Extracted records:
━━━━
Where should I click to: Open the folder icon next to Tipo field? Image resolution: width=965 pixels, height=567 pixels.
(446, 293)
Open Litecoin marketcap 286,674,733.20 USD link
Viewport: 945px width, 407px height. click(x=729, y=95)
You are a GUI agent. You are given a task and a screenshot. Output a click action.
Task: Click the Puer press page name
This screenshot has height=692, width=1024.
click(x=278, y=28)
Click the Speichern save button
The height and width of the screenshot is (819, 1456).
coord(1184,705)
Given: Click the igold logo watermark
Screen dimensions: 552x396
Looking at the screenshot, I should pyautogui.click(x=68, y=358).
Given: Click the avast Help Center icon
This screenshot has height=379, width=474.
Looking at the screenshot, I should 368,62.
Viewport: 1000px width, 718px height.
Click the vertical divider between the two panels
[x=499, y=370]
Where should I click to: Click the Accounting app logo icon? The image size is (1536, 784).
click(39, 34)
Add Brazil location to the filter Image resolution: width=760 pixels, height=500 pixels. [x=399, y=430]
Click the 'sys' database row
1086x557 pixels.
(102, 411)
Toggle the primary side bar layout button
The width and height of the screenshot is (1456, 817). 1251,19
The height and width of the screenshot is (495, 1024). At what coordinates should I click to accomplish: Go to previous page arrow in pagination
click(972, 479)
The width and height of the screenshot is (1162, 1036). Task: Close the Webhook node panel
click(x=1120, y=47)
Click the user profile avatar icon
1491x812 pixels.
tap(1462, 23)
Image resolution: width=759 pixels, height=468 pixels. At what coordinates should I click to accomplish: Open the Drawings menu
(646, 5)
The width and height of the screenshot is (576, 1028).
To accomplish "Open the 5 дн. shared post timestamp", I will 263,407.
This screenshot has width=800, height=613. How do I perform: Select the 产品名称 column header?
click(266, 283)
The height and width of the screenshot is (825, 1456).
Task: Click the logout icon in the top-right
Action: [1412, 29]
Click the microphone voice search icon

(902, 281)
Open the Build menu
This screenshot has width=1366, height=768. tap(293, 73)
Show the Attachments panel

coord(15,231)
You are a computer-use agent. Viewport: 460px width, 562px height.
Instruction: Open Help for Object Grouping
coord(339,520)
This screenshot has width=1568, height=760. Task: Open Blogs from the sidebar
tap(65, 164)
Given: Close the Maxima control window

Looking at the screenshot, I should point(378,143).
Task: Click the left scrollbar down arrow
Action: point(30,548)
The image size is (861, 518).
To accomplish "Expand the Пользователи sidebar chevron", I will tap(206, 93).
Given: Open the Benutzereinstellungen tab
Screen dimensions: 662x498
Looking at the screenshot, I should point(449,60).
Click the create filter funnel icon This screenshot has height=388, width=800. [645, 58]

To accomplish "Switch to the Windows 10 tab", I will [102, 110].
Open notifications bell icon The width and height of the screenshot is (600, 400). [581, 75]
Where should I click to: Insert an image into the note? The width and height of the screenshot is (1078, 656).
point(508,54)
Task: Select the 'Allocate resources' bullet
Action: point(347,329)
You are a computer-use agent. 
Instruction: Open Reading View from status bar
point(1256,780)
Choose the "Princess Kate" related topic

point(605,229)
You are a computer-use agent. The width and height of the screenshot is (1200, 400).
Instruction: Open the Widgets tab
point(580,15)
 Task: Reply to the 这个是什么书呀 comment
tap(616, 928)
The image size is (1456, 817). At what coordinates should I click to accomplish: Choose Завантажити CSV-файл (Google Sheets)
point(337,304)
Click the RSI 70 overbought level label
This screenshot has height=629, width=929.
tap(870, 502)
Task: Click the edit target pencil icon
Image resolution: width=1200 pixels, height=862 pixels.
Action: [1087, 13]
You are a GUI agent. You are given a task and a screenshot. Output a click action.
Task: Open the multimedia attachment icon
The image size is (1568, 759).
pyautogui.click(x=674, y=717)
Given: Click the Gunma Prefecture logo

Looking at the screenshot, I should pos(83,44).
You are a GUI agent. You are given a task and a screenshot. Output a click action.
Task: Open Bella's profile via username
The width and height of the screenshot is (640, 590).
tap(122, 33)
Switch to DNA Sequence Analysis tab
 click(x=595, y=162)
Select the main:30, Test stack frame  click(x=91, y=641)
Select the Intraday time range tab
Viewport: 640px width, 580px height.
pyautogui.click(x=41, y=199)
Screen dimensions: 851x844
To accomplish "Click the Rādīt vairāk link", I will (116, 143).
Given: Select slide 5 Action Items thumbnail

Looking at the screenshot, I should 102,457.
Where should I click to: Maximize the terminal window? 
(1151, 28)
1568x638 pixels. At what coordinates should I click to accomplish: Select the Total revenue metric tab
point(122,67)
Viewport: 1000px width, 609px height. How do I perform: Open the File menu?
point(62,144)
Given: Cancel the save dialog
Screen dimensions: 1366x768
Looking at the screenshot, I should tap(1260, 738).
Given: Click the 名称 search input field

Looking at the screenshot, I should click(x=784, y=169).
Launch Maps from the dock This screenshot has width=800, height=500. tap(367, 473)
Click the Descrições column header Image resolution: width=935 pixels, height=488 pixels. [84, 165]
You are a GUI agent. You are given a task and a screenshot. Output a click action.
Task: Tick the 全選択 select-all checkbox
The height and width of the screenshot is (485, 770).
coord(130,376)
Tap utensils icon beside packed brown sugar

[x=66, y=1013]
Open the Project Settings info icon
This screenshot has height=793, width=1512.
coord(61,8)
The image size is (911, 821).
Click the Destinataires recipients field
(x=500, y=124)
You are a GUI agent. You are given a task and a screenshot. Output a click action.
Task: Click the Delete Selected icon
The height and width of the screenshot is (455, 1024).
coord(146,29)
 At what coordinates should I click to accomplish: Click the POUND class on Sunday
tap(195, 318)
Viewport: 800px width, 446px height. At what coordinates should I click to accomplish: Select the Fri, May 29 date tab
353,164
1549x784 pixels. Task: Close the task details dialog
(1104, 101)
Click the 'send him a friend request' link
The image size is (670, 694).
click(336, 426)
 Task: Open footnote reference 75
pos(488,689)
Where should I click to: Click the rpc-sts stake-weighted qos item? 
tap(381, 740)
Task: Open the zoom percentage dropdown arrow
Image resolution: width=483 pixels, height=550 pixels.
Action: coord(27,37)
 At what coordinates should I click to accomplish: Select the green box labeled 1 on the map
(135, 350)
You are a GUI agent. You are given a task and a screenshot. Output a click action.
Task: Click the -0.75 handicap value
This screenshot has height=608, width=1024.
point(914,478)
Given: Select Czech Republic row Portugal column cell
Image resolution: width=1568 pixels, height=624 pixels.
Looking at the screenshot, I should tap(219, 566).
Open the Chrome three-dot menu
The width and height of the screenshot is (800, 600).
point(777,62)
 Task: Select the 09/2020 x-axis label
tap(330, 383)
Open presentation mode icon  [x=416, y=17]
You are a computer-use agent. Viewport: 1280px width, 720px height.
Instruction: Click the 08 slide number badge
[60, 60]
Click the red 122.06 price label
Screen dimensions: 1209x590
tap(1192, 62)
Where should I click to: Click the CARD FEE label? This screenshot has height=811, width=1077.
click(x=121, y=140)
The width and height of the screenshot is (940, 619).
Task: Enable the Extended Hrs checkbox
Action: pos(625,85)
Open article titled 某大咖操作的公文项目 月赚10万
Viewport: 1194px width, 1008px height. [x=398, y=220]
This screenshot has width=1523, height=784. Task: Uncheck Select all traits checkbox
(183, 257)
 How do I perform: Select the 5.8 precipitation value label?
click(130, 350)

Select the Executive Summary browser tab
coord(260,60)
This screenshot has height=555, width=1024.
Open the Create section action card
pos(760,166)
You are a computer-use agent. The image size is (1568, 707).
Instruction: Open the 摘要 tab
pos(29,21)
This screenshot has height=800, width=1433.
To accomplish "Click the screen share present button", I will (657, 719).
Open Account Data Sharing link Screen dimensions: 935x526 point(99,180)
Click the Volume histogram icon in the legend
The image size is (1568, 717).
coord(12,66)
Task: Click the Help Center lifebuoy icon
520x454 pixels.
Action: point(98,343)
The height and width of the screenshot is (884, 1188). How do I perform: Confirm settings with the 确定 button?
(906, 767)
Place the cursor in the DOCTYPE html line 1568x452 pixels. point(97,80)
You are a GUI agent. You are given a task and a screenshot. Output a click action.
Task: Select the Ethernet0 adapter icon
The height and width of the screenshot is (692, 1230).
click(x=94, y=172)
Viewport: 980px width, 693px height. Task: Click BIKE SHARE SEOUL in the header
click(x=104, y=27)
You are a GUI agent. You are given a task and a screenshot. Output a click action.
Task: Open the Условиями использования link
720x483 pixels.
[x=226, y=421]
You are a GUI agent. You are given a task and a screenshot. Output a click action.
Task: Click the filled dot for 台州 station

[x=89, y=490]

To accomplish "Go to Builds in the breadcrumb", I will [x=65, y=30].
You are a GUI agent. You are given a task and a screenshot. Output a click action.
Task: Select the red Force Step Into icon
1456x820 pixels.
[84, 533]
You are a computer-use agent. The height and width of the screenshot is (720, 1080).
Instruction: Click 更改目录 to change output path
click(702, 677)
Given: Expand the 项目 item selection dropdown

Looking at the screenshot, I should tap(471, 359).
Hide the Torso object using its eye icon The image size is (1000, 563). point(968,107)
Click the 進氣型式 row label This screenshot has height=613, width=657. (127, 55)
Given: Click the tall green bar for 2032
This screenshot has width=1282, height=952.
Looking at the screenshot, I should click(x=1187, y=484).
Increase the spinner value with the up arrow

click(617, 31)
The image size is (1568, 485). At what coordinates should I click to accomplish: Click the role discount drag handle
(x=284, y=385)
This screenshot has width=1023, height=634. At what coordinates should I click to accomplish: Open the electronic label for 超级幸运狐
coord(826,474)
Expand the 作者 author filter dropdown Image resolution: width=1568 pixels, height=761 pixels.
━━━━
Rewrite the records from the line with "Open article titled 某大咖操作的公文项目 月赚10万" up to and including the line with "will (657, 719).", replacing "tab" with "panel" and changing nothing else.

**Written reply**:
Open article titled 某大咖操作的公文项目 月赚10万
Viewport: 1194px width, 1008px height. [x=398, y=220]
This screenshot has width=1523, height=784. Task: Uncheck Select all traits checkbox
(183, 257)
 How do I perform: Select the 5.8 precipitation value label?
click(130, 350)

Select the Executive Summary browser panel
coord(260,60)
This screenshot has height=555, width=1024.
Open the Create section action card
pos(760,166)
You are a computer-use agent. The image size is (1568, 707).
Instruction: Open the 摘要 panel
pos(29,21)
This screenshot has height=800, width=1433.
To accomplish "Click the screen share present button", I will (657, 719).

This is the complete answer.